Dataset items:
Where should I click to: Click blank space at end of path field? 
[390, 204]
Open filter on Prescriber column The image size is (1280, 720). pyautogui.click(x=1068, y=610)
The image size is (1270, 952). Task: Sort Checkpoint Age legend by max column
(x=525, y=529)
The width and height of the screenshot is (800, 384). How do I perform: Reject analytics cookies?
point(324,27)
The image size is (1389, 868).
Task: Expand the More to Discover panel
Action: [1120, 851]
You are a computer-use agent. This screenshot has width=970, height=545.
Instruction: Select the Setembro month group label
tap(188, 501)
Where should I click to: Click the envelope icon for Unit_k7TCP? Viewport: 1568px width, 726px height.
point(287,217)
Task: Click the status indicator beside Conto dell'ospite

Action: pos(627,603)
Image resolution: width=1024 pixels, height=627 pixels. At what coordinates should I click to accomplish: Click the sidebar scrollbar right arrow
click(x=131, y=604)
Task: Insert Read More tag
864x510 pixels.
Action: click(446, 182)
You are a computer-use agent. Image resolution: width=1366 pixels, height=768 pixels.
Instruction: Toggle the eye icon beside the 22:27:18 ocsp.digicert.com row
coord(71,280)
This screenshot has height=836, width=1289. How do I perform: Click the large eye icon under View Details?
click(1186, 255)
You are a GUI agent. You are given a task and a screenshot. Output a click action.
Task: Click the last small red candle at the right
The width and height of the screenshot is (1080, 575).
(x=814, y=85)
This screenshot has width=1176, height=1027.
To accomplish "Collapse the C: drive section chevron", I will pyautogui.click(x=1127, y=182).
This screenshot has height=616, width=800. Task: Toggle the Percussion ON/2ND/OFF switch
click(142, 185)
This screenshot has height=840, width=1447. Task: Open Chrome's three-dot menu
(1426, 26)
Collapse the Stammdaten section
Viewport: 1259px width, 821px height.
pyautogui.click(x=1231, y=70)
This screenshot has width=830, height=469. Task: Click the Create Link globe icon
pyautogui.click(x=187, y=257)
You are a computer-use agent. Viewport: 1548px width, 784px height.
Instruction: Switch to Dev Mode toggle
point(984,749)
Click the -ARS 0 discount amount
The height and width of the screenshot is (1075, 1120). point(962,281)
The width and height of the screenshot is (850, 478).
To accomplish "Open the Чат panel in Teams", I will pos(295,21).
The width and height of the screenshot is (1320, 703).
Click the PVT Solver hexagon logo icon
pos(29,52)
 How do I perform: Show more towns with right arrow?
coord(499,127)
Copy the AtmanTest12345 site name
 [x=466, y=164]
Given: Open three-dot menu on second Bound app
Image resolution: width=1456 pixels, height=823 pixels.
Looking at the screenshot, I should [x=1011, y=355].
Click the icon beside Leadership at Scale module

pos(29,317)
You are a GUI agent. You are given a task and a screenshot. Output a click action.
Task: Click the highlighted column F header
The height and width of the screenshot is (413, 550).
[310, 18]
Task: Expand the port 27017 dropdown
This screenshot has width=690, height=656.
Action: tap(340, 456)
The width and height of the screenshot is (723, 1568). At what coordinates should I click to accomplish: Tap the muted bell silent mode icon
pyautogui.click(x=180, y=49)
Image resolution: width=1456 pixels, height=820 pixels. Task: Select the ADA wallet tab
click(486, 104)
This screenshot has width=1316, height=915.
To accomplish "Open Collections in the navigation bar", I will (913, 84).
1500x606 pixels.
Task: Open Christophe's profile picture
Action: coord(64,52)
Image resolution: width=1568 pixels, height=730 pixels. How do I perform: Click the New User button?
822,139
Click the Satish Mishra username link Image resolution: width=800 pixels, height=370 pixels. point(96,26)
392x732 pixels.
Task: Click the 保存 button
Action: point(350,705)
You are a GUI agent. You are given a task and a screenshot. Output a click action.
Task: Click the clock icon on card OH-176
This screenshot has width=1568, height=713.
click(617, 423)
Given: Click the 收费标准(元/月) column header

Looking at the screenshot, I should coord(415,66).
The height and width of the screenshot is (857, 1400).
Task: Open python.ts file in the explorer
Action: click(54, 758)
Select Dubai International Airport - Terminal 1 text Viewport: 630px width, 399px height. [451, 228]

What the task requires. Make an exact copy of the records.

Task response.
Where should I click to: Click blank space at end of path field? 
[390, 204]
Open filter on Prescriber column The image size is (1280, 720). pyautogui.click(x=1068, y=610)
The image size is (1270, 952). Task: Sort Checkpoint Age legend by max column
(x=525, y=529)
The width and height of the screenshot is (800, 384). How do I perform: Reject analytics cookies?
point(324,27)
The image size is (1389, 868).
Task: Expand the More to Discover panel
Action: [1120, 851]
You are a computer-use agent. This screenshot has width=970, height=545.
Instruction: Select the Setembro month group label
tap(188, 501)
Where should I click to: Click the envelope icon for Unit_k7TCP? Viewport: 1568px width, 726px height.
point(287,217)
Task: Click the status indicator beside Conto dell'ospite

Action: pos(627,603)
Image resolution: width=1024 pixels, height=627 pixels. At what coordinates should I click to accomplish: Click the sidebar scrollbar right arrow
click(x=131, y=604)
Task: Insert Read More tag
864x510 pixels.
Action: click(446, 182)
You are a computer-use agent. Image resolution: width=1366 pixels, height=768 pixels.
Instruction: Toggle the eye icon beside the 22:27:18 ocsp.digicert.com row
coord(71,280)
This screenshot has height=836, width=1289. How do I perform: Click the large eye icon under View Details?
click(1186, 255)
You are a GUI agent. You are given a task and a screenshot. Output a click action.
Task: Click the last small red candle at the right
The width and height of the screenshot is (1080, 575).
(x=814, y=85)
This screenshot has width=1176, height=1027.
To accomplish "Collapse the C: drive section chevron", I will pyautogui.click(x=1127, y=182).
This screenshot has height=616, width=800. Task: Toggle the Percussion ON/2ND/OFF switch
click(142, 185)
This screenshot has height=840, width=1447. Task: Open Chrome's three-dot menu
(1426, 26)
Collapse the Stammdaten section
Viewport: 1259px width, 821px height.
pyautogui.click(x=1231, y=70)
This screenshot has width=830, height=469. Task: Click the Create Link globe icon
pyautogui.click(x=187, y=257)
You are a computer-use agent. Viewport: 1548px width, 784px height.
Instruction: Switch to Dev Mode toggle
point(984,749)
Click the -ARS 0 discount amount
The height and width of the screenshot is (1075, 1120). point(962,281)
The width and height of the screenshot is (850, 478).
To accomplish "Open the Чат panel in Teams", I will pos(295,21).
The width and height of the screenshot is (1320, 703).
Click the PVT Solver hexagon logo icon
pos(29,52)
 How do I perform: Show more towns with right arrow?
coord(499,127)
Copy the AtmanTest12345 site name
 [x=466, y=164]
Given: Open three-dot menu on second Bound app
Image resolution: width=1456 pixels, height=823 pixels.
Looking at the screenshot, I should [x=1011, y=355].
Click the icon beside Leadership at Scale module

pos(29,317)
You are a GUI agent. You are given a task and a screenshot. Output a click action.
Task: Click the highlighted column F header
The height and width of the screenshot is (413, 550).
[310, 18]
Task: Expand the port 27017 dropdown
This screenshot has width=690, height=656.
Action: tap(340, 456)
The width and height of the screenshot is (723, 1568). At what coordinates should I click to accomplish: Tap the muted bell silent mode icon
pyautogui.click(x=180, y=49)
Image resolution: width=1456 pixels, height=820 pixels. Task: Select the ADA wallet tab
click(486, 104)
This screenshot has width=1316, height=915.
To accomplish "Open Collections in the navigation bar", I will (913, 84).
1500x606 pixels.
Task: Open Christophe's profile picture
Action: coord(64,52)
Image resolution: width=1568 pixels, height=730 pixels. How do I perform: Click the New User button?
822,139
Click the Satish Mishra username link Image resolution: width=800 pixels, height=370 pixels. point(96,26)
392x732 pixels.
Task: Click the 保存 button
Action: point(350,705)
You are a GUI agent. You are given a task and a screenshot. Output a click action.
Task: Click the clock icon on card OH-176
This screenshot has width=1568, height=713.
click(617, 423)
Given: Click the 收费标准(元/月) column header

Looking at the screenshot, I should coord(415,66).
The height and width of the screenshot is (857, 1400).
Task: Open python.ts file in the explorer
Action: click(54, 758)
Select Dubai International Airport - Terminal 1 text Viewport: 630px width, 399px height. [451, 228]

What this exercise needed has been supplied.